**Zadanie:**
Ułóż w listę JSON ciągów znaków wiersze materiału, zaczynając od wiersza z "The width and height of the screenshot is (1568, 735)." i kończąc na wierszu z "(x=811, y=459)", oba włącznie. Każdy wiersz ma być osobnym ciągiem, a puste wiersze pomiń.

(Wyodrębnione rekordy)
____________________

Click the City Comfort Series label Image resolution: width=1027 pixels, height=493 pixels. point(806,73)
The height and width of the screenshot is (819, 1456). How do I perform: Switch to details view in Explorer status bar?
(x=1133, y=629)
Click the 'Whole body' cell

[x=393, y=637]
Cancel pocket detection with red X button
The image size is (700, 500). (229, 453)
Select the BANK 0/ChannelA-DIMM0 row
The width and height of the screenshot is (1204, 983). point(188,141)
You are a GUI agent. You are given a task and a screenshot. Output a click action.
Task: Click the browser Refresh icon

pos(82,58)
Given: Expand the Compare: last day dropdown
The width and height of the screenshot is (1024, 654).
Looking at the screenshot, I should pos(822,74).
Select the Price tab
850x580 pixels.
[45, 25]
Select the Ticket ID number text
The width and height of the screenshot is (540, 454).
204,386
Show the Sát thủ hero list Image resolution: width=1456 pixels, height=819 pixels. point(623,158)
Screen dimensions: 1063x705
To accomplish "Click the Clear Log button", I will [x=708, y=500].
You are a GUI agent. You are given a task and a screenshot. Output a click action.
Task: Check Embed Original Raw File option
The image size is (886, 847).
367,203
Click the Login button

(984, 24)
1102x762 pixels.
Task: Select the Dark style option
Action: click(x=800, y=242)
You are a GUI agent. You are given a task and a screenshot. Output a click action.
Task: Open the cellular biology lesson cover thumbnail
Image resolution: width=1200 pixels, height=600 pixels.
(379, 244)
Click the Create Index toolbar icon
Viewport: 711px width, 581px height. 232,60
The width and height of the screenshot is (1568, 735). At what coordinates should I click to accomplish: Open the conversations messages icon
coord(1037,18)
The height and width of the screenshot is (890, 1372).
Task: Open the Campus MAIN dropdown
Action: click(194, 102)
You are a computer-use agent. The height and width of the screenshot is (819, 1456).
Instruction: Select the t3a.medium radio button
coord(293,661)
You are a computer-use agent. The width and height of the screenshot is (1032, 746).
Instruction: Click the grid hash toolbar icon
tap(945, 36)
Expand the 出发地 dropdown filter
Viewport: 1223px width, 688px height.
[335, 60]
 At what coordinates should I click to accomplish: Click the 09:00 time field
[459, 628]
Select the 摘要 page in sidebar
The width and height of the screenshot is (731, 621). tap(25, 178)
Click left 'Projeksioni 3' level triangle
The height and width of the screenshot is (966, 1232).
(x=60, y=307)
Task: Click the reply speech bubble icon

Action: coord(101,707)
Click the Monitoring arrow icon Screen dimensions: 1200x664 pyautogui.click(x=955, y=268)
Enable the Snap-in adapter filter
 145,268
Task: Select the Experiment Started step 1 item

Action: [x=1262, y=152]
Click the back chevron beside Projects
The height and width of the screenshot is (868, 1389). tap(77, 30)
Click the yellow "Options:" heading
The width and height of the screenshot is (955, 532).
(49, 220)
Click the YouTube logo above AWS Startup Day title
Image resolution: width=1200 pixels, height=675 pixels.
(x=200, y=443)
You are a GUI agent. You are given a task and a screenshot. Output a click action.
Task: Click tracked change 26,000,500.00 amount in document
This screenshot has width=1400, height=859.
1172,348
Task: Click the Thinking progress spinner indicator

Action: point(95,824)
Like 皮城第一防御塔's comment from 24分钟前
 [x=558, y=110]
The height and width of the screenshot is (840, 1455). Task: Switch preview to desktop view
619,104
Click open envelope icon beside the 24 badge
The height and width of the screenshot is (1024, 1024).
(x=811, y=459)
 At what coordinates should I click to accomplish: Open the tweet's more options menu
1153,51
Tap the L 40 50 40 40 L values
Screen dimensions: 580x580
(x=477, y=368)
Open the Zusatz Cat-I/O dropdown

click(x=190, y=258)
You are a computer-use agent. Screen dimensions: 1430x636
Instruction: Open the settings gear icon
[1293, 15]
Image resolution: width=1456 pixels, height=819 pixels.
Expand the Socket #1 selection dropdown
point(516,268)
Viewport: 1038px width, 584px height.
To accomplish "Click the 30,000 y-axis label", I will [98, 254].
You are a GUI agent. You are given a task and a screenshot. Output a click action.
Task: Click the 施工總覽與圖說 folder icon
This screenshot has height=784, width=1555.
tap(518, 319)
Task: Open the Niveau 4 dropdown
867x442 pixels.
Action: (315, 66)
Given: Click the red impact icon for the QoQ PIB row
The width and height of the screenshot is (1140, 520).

____________________

**Odpowiedź:**
[
  "The width and height of the screenshot is (1568, 735). At what coordinates should I click to accomplish: Open the conversations messages icon",
  "coord(1037,18)",
  "The height and width of the screenshot is (890, 1372).",
  "Task: Open the Campus MAIN dropdown",
  "Action: click(194, 102)",
  "You are a computer-use agent. The height and width of the screenshot is (819, 1456).",
  "Instruction: Select the t3a.medium radio button",
  "coord(293,661)",
  "You are a computer-use agent. The width and height of the screenshot is (1032, 746).",
  "Instruction: Click the grid hash toolbar icon",
  "tap(945, 36)",
  "Expand the 出发地 dropdown filter",
  "Viewport: 1223px width, 688px height.",
  "[335, 60]",
  " At what coordinates should I click to accomplish: Click the 09:00 time field",
  "[459, 628]",
  "Select the 摘要 page in sidebar",
  "The width and height of the screenshot is (731, 621). tap(25, 178)",
  "Click left 'Projeksioni 3' level triangle",
  "The height and width of the screenshot is (966, 1232).",
  "(x=60, y=307)",
  "Task: Click the reply speech bubble icon",
  "Action: coord(101,707)",
  "Click the Monitoring arrow icon Screen dimensions: 1200x664 pyautogui.click(x=955, y=268)",
  "Enable the Snap-in adapter filter",
  " 145,268",
  "Task: Select the Experiment Started step 1 item",
  "Action: [x=1262, y=152]",
  "Click the back chevron beside Projects",
  "The height and width of the screenshot is (868, 1389). tap(77, 30)",
  "Click the yellow \"Options:\" heading",
  "The width and height of the screenshot is (955, 532).",
  "(49, 220)",
  "Click the YouTube logo above AWS Startup Day title",
  "Image resolution: width=1200 pixels, height=675 pixels.",
  "(x=200, y=443)",
  "You are a GUI agent. You are given a task and a screenshot. Output a click action.",
  "Task: Click tracked change 26,000,500.00 amount in document",
  "This screenshot has width=1400, height=859.",
  "1172,348",
  "Task: Click the Thinking progress spinner indicator",
  "Action: point(95,824)",
  "Like 皮城第一防御塔's comment from 24分钟前",
  " [x=558, y=110]",
  "The height and width of the screenshot is (840, 1455). Task: Switch preview to desktop view",
  "619,104",
  "Click open envelope icon beside the 24 badge",
  "The height and width of the screenshot is (1024, 1024).",
  "(x=811, y=459)"
]